At Tuesday's hearing, landowners Jim Rice and James Ellman told the board the county should have re-dug the ditch to a depth of 4 feet and a width of 12 feet. They said they had received no benefit from the work done to date and opposed any new expenditures for anything else short of those full dimensions.

Commissioner Neal Gaalswyk said the county board will not consider any new petitions to clean the ditch or levy any more money for it until a new hydrological study is done first to determine today's water flows.

Stevenson said that flowage likely had changed since 1918. There is a new road system that was not there in 1918, he said. The rains today are different from rain events in 1918, he added.

Five years ago, when the county asked for bids for a hydrological study, the bids came back at $40,000.

There was no interest shown by Rice and Ellman or other Ditch 9 neighbors for paying that much for a hydrological study then or now.

They also opposed the $3,576.50 the county has spent from the existing levy for legal services, but one thing gained from that advice is that the residents now are told they can legally clean the ditch however they want at any point along it that is on their own property.

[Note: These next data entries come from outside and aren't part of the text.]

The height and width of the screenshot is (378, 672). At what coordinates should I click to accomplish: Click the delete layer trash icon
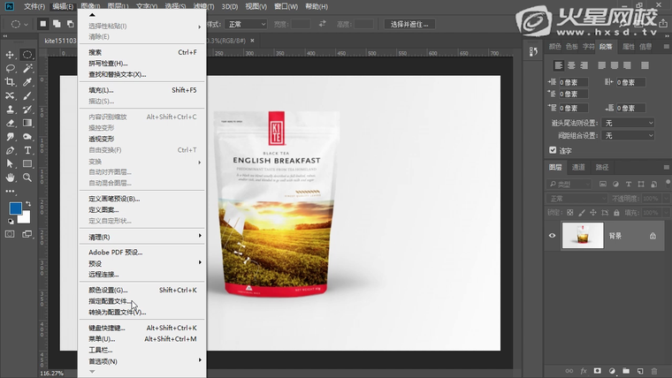pos(654,371)
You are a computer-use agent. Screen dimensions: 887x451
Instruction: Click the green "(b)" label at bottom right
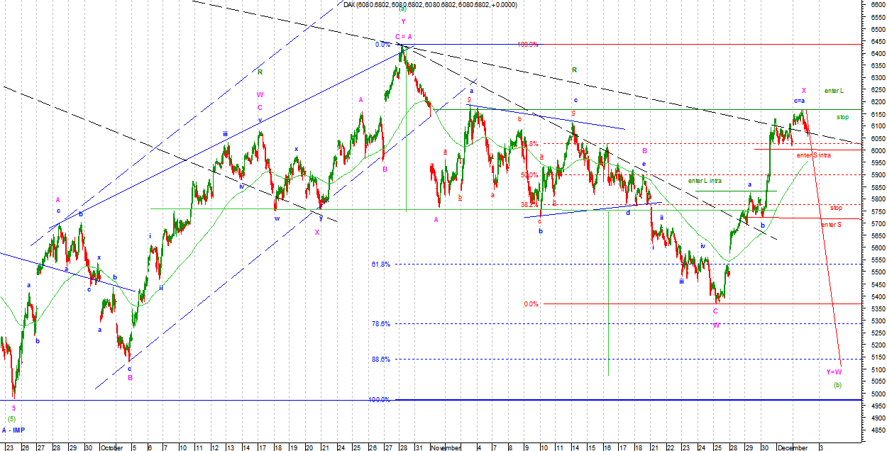(x=837, y=385)
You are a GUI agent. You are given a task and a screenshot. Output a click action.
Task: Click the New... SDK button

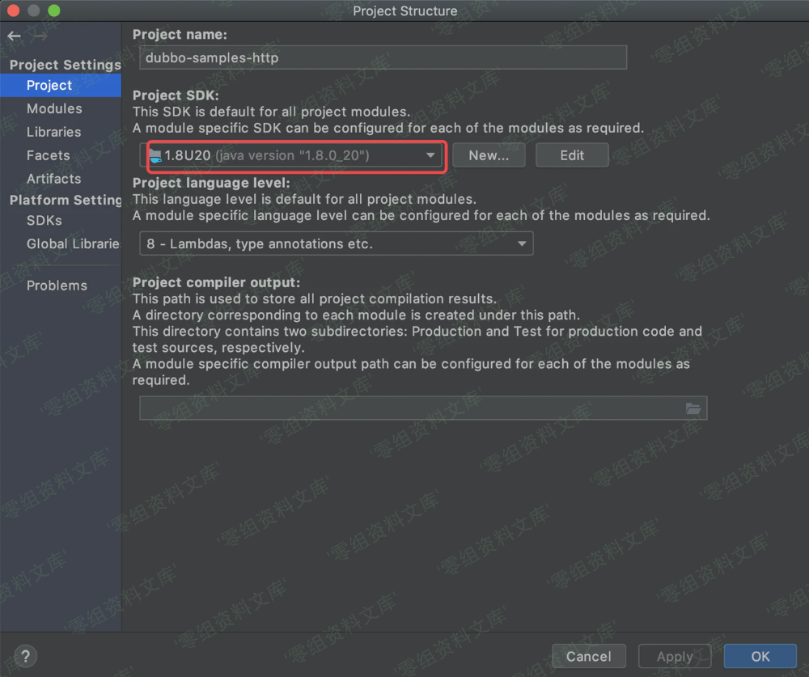point(489,155)
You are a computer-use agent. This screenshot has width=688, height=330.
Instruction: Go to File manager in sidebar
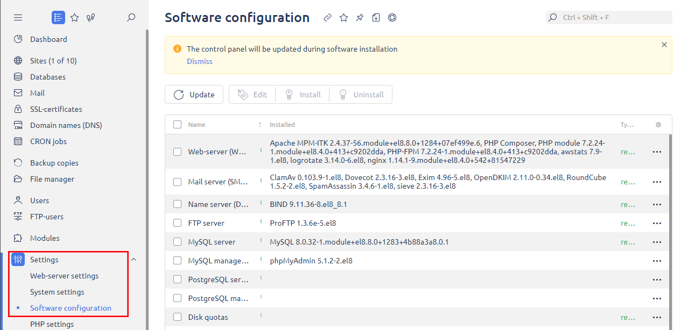click(x=52, y=179)
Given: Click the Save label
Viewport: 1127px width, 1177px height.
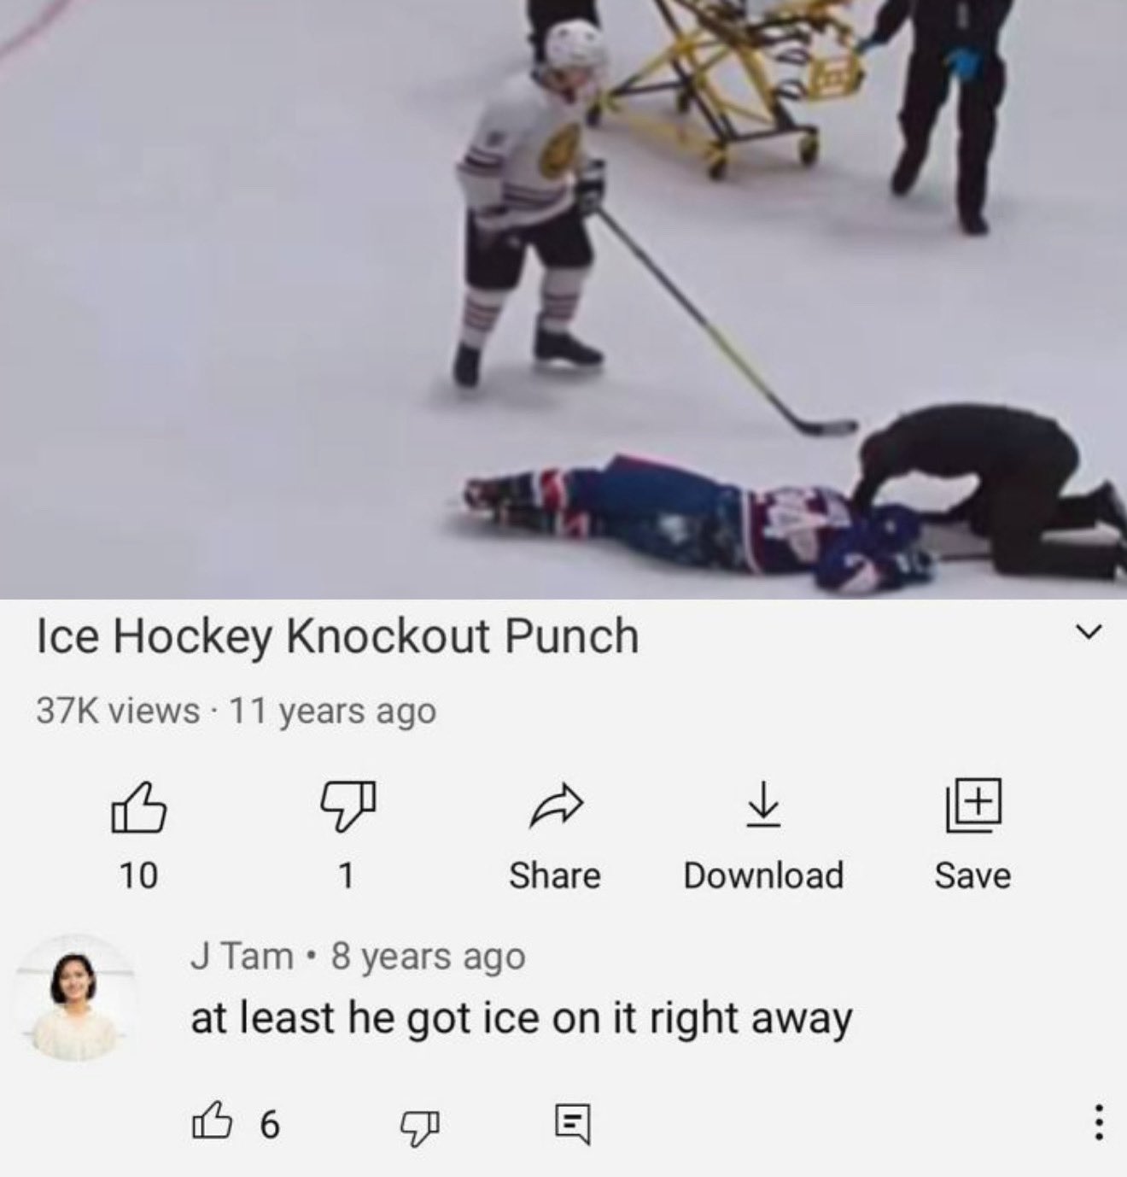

Five years ago, they were told they could not.

The board's vote Tuesday means they commissioners will no longer do anything to the ditch once the existing levy runs out at the end of this year.

If the board receives a new petition to clean the ditch and levy for it, the commissioners indicated they would first require a hydrological study paid for from a new tax levy before the ditch cleaning could begin.

Second publication rights after Brainerd Dispatch.[[In-content Ad]]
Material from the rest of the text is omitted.